Aim of the exercise - Pick out and copy each line of the material below that contains the word "This". Case matters, so count only matches with the same capitalization.

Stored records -

# # # # #

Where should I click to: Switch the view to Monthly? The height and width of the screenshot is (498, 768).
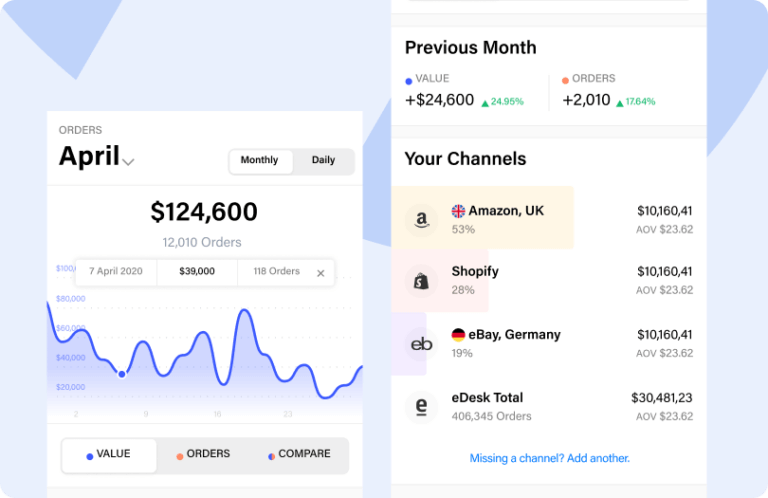(x=260, y=161)
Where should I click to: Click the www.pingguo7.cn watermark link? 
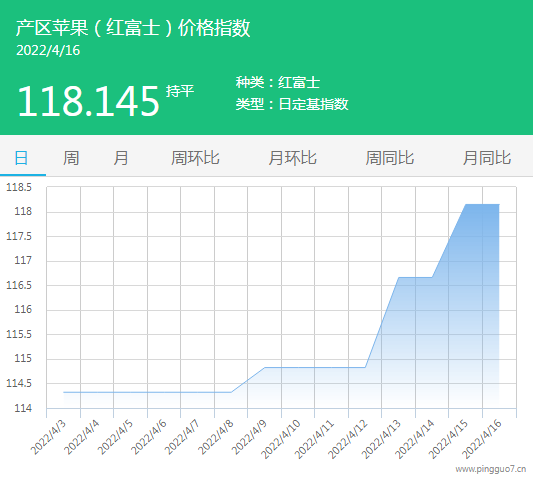491,469
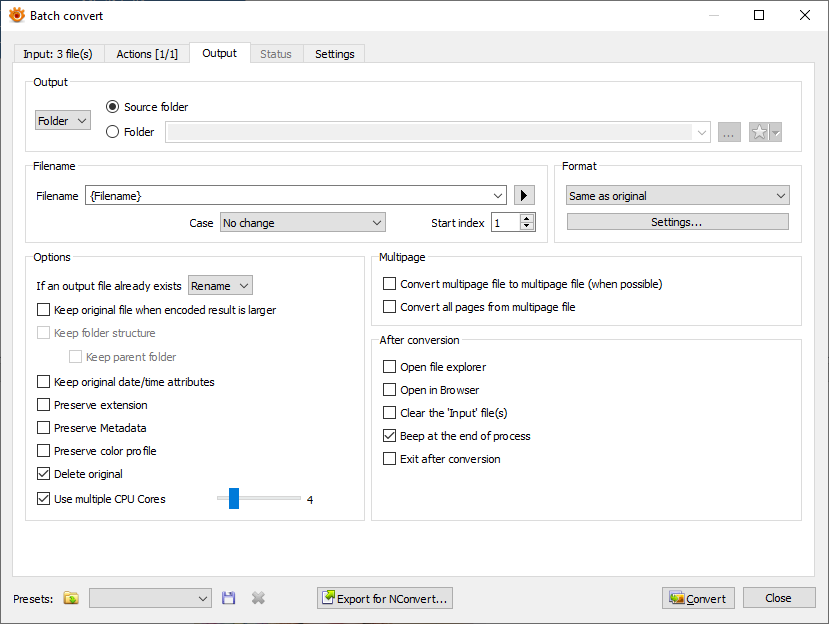Open the Settings tab
The width and height of the screenshot is (829, 624).
point(334,54)
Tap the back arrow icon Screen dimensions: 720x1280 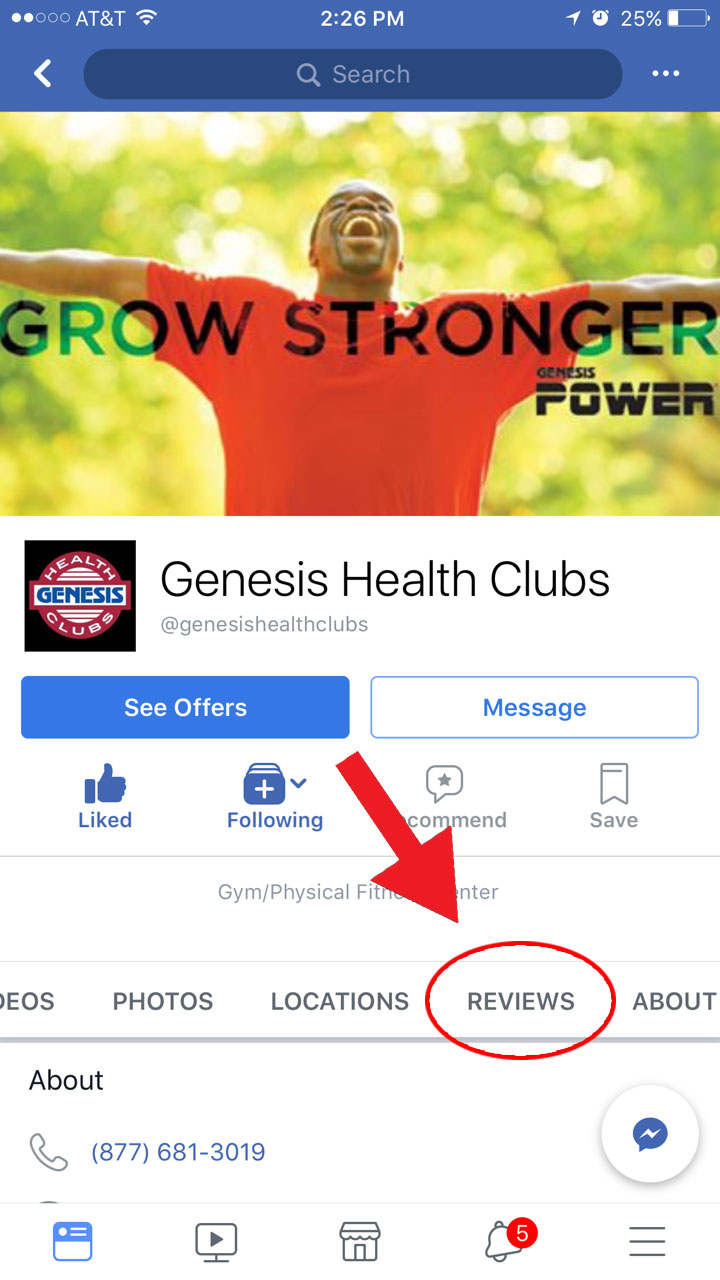42,74
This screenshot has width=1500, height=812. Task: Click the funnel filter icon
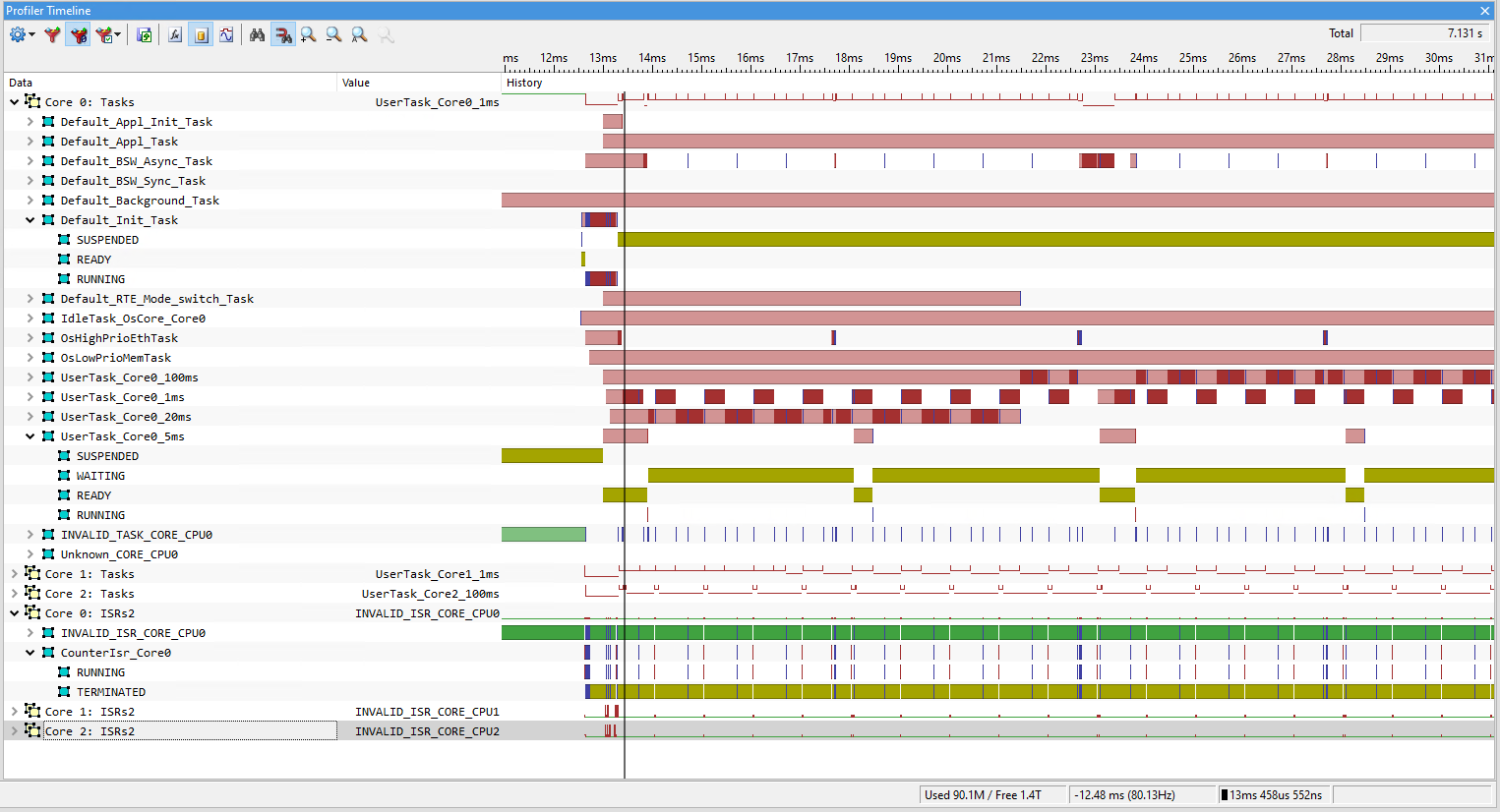click(52, 34)
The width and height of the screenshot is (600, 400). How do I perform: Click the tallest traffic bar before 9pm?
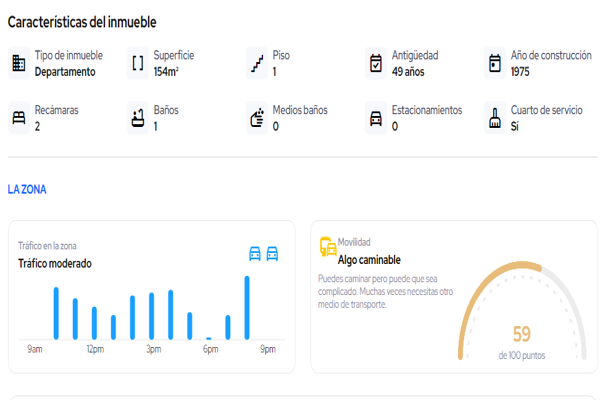[247, 308]
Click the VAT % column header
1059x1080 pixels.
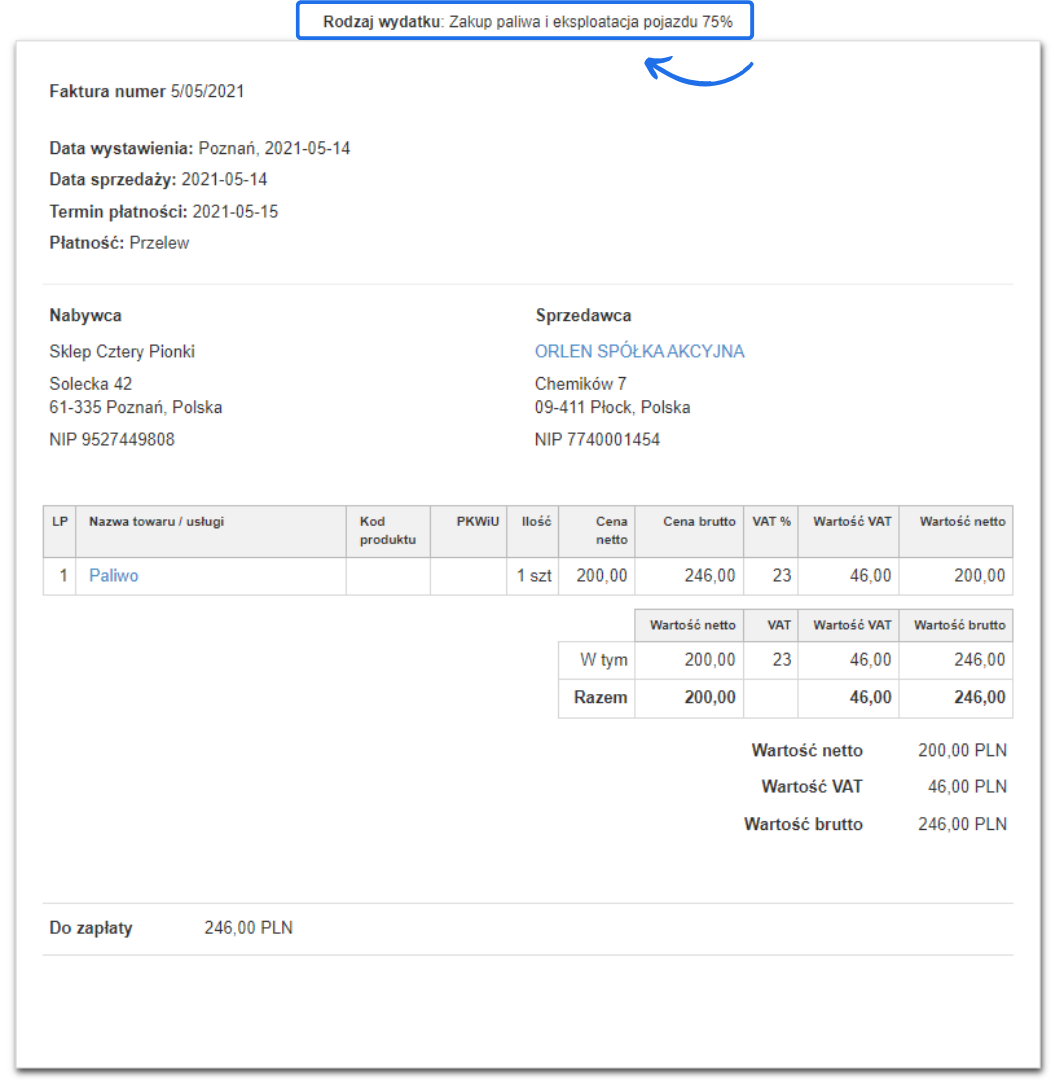click(x=771, y=521)
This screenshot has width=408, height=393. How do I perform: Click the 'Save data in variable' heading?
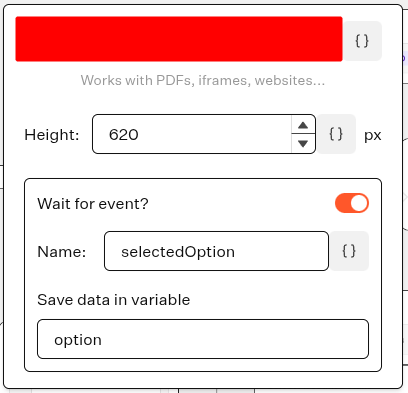114,300
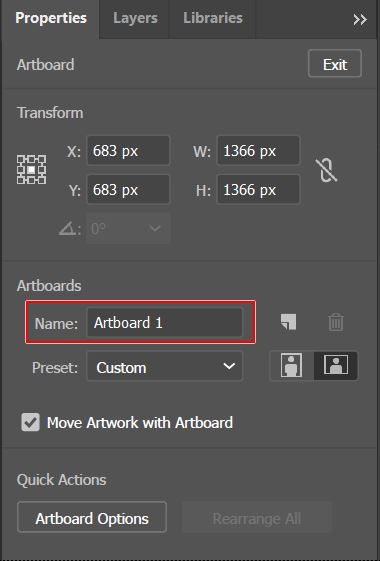Click the Exit button

(x=335, y=64)
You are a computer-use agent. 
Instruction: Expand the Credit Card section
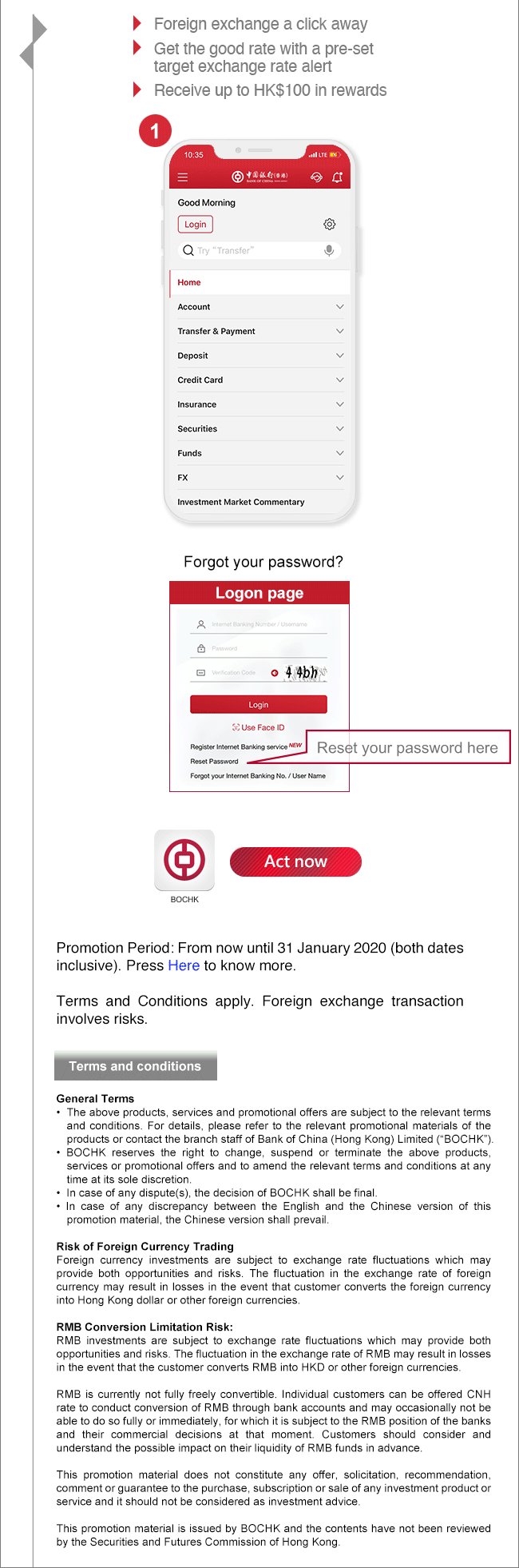pyautogui.click(x=260, y=380)
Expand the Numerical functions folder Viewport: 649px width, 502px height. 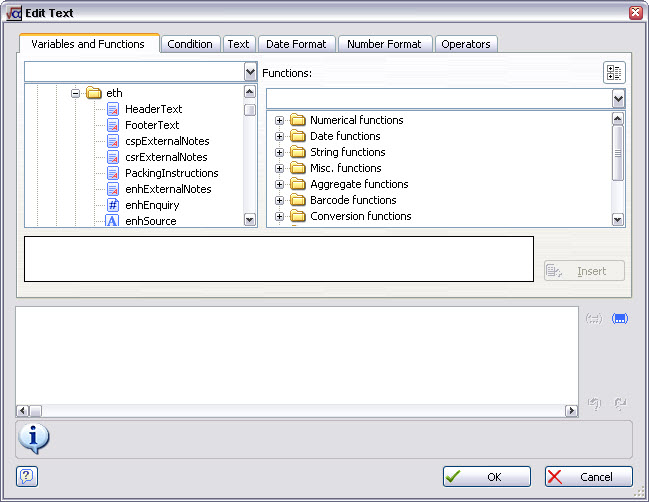pos(279,120)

# # # # #

Written answer -
This screenshot has width=1500, height=812. Task: Click the funnel filter icon
This screenshot has width=408, height=393. How do I perform: Click the 'Save data in variable' heading?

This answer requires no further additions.